Stored records>
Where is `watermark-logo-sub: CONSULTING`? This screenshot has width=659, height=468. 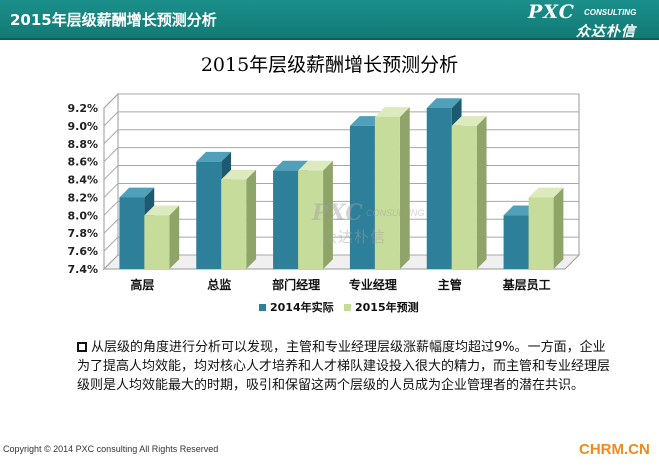
watermark-logo-sub: CONSULTING is located at coordinates (396, 213).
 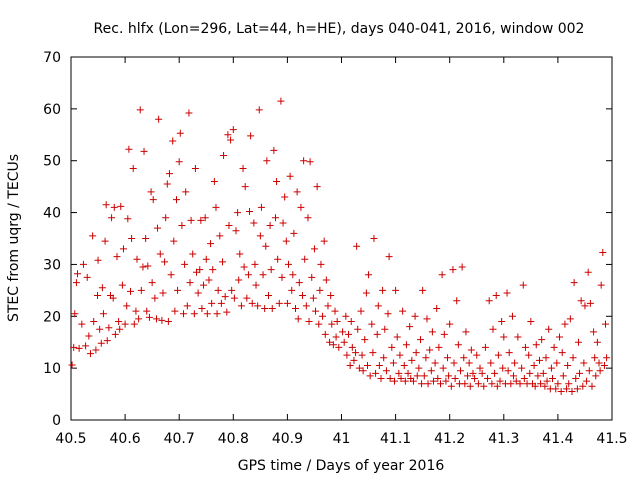 What do you see at coordinates (396, 439) in the screenshot?
I see `x-tick-label: 41.1` at bounding box center [396, 439].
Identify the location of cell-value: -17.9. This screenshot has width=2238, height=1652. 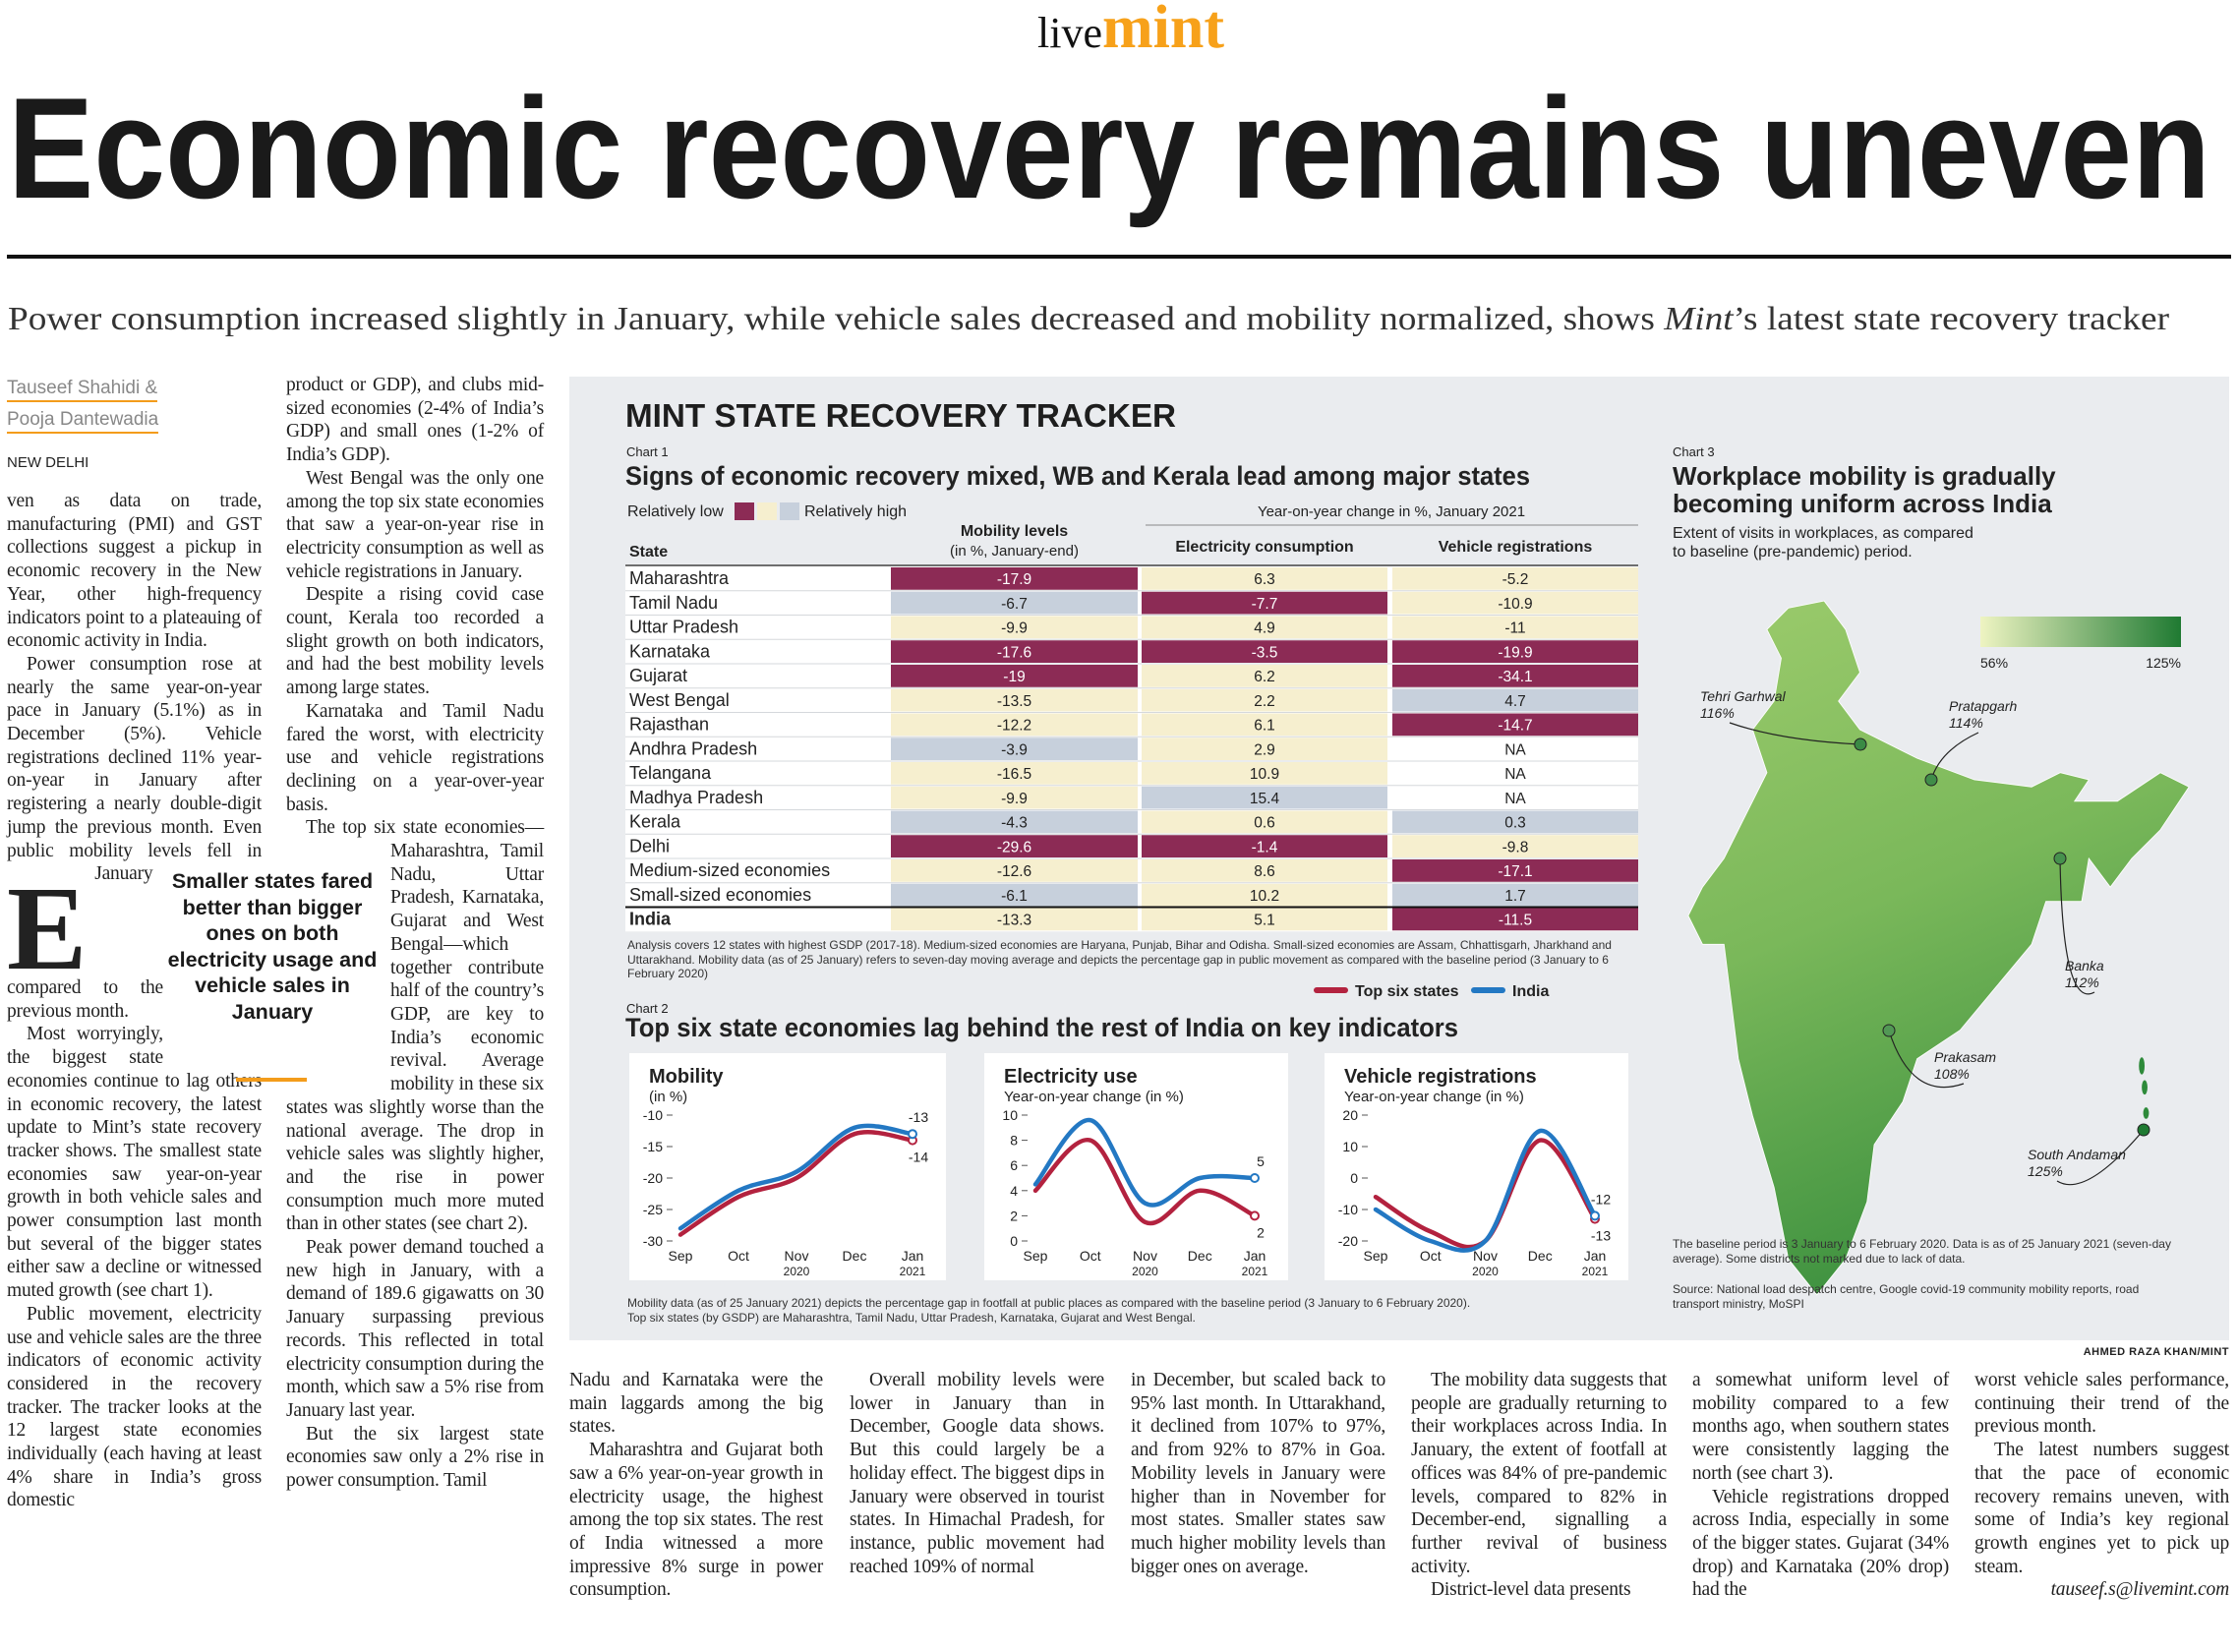
(1014, 580).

TASK OBJECTIVE> Format the material above as a JSON list of strings, one string per line, skipping blank lines. Omit the pictures from your answer.

EXERCISE ANSWER>
[
  "Where is `watermark-logo-sub: CONSULTING`? This screenshot has width=659, height=468. ",
  "watermark-logo-sub: CONSULTING is located at coordinates (396, 213).",
  "  What do you see at coordinates (396, 439) in the screenshot?",
  "I see `x-tick-label: 41.1` at bounding box center [396, 439].",
  "Identify the location of cell-value: -17.9. This screenshot has width=2238, height=1652. ",
  "(1014, 580)."
]